**WHAT THE EXERCISE ASKS**.
Reproduce each line of the material below exactly as it appears, and leave the pictures out of your answer.

**DATA TO USE**.
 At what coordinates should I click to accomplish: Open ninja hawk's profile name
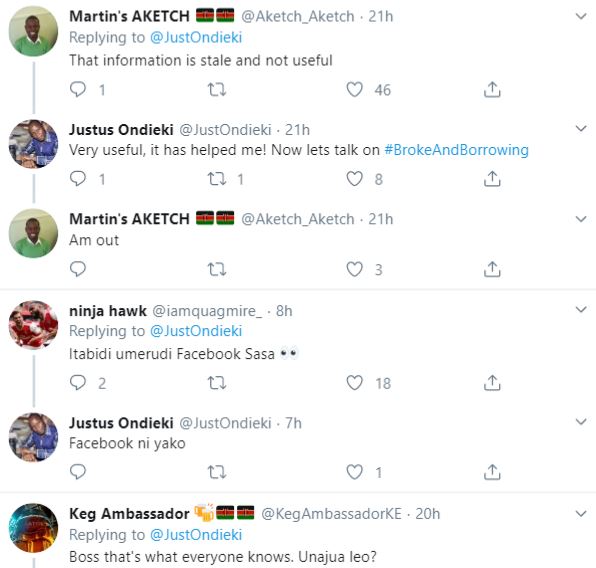coord(108,311)
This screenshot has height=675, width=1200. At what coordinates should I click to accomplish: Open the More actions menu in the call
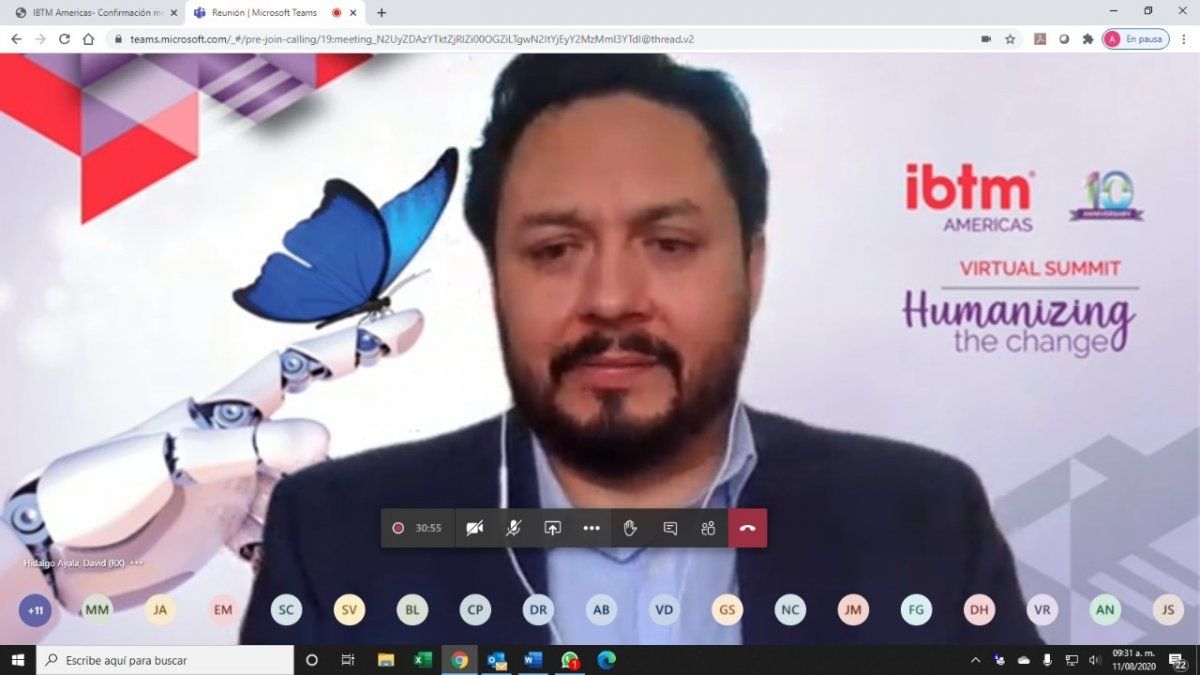tap(591, 527)
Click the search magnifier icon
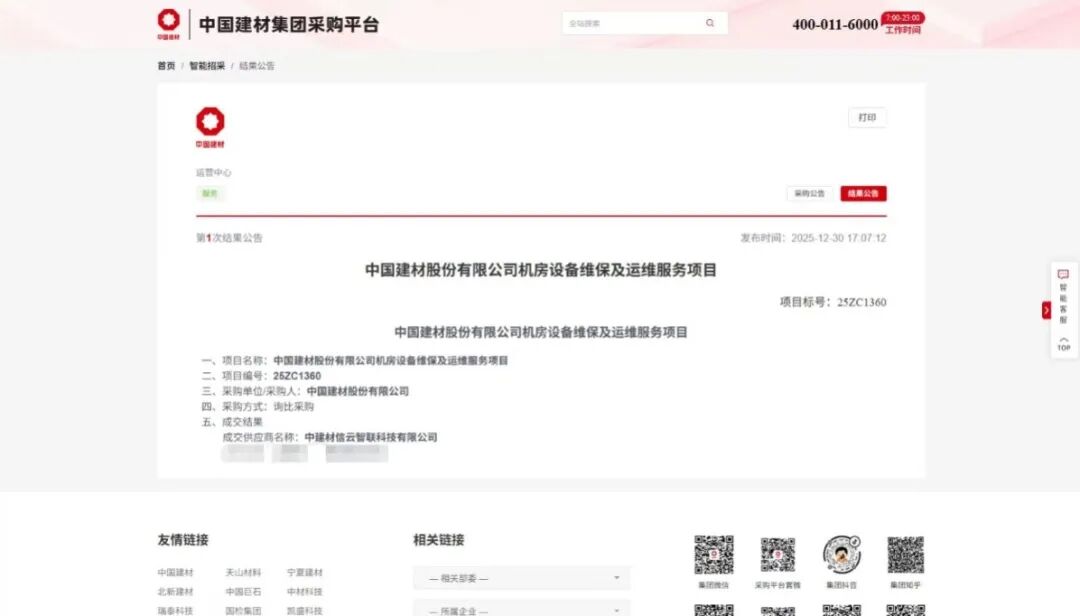The height and width of the screenshot is (616, 1080). pos(710,23)
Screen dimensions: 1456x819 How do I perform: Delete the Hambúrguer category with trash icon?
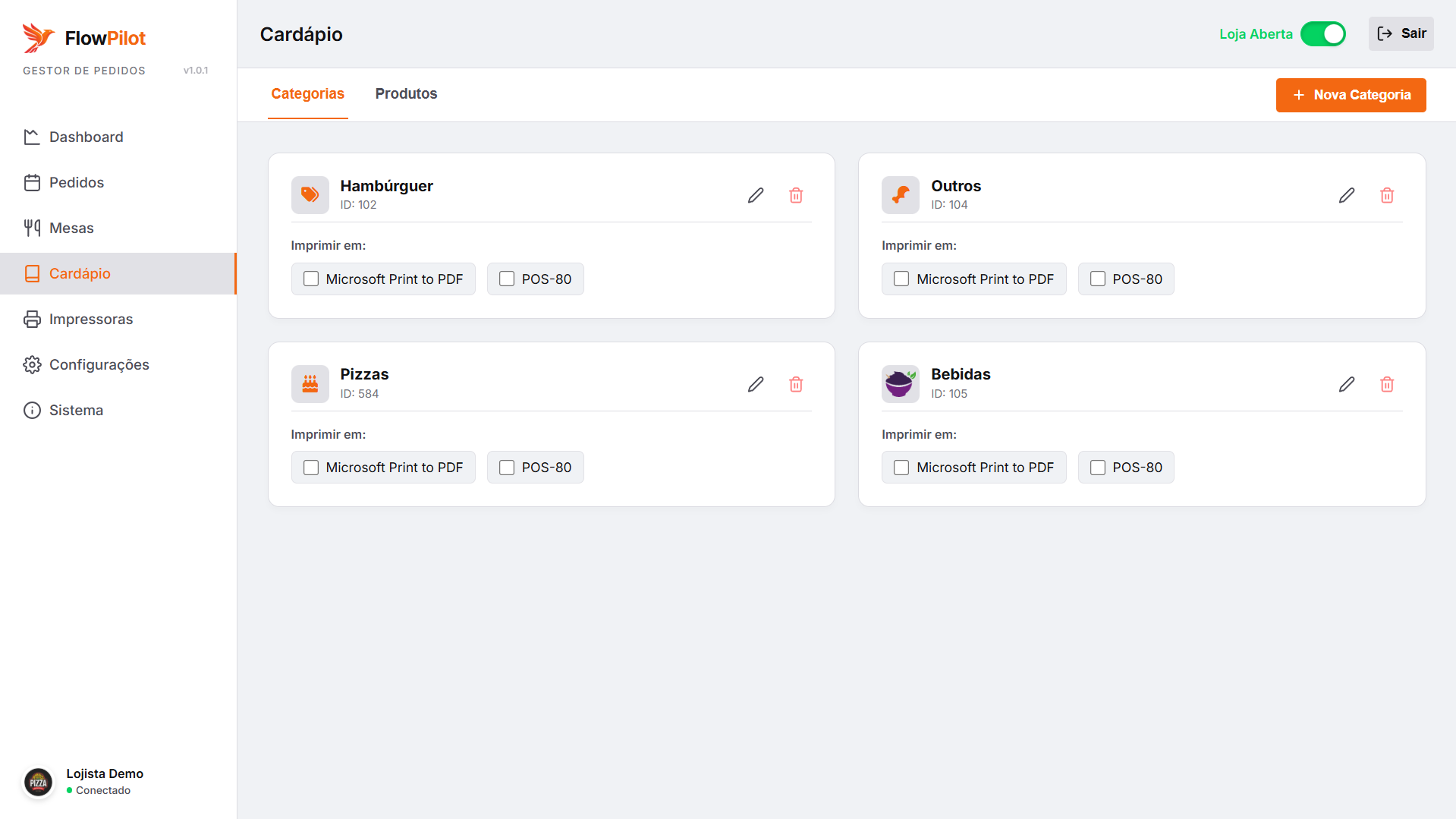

**FULL ANSWER**.
 At what coordinates should I click to accomplish: Open ninja hawk's profile name
coord(108,311)
This screenshot has height=675, width=1200. At what coordinates should I click to accomplish: Open the More actions menu in the call
tap(591, 527)
Click the search magnifier icon
The height and width of the screenshot is (616, 1080). pos(710,23)
Screen dimensions: 1456x819 How do I perform: Delete the Hambúrguer category with trash icon?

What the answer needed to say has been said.